Note that while not a FOSS solution, rather a “proof of concept” here, remember that Windows 7 had a speech recognition, which worked completely offline and required no network connection. The “fact” that his has to be done online at some random server, was largely invented afterwards by Google, Apple and finally Microsoft…
I think Common Voice is a good project to change this again and allow the creation of privacy-friendly speech-recognition services, which could then be used in IoT/Smart home devices, etc.


Last reply by mikehenrty:

Hi everyone, great discussion!

There’s a lot here to talk about, so thanks for bringing these issues up. I will try to answer a few questions, but then I’m going to ask if we can move this conversation over to Discourse, since it’ll be hard to pull anything actionable in the code from such an expansive discussion.

I don’t need exact numbers, but are we talking about on the order of a couple megs, a couple gigs, or tens of gigs or more?

Tens of gigs or more :slight_smile:

My second question: How do you think updates to the training would work?

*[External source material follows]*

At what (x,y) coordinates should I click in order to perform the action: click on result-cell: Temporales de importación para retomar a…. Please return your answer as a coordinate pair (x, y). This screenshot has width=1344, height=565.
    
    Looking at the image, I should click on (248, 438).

This is actually out of scope of Common Voice. CV is only about collecting public domain data that can be used to train voice recognition algorithms. Note, Mozilla is also working on the DeepSpeech project, which is an open source speech-to-text engine. We hope to use the CV data to one day train DeepSpeech.

Now, wouldn’t that be an enormous win for the significant proportion of the population who are deaf?

Yes absolute! We would love to help you achieve this with the CV data!!


(Sean) #2

Overall it seems like the topics in the post include:

  • The size of the trained algorithm / neural network required to take advantage of the Common Voice dataset – @mikehenrty implied it’d be 10s of gigs or more (or misunderstood my question).

So every user using the CV dataset with something like DeepSpeech would have to download all this data to their computer?

This is one (significant) part to understanding the difficulty of implementing an “offline” speech recognition engine.

  • Lossy encoding in real-world systems could impact recognition accuracy

  • Privacy-friendly speech recognition that could be used “offline” (without phoning home to a server) is highly desirable by all involved in the discussion so far.

  • mikehenrty pointed out that DeepSpeech is Mozilla’s eventual destination for the Common Voice data – I didn’t know this project existed :slight_smile: but now I do, so I’ll be watching that project as well!


(Omniscimus) #3

So this is outside of Common Voice’s scope, but I wonder how a file of basically sound waves can be converted to words. As a human, I have no more difficulty interpreting a wav file than an mp3 file, so what’s the difference for an algorithm between those formats? Any thoughts?


(Wim) #4

I’m sure it depends a lot on exactly what technique the recognizer is using, but pre-trained deep neural net models I’ve seen in other contexts have ranged from tens to low hundreds of megabytes. That’s a large download, but not impractical to store on your phone, I think. (It’s certainly much smaller than the training set, which from what I’ve read of this project, might amount to a terabyte or more of audio?)


(Michael Henretty) #5

Thanks for your reply here @wiml!

I also want to highlight the fact that there are two possible “downloads” we are talking about here:

  • Raw Voice Data (large, GBs)
  • Speech Recognition models trained from above data (smaller, MBs)

Common Voice is only about the raw data for now. See project DeepSpeech for turning that data into usable models.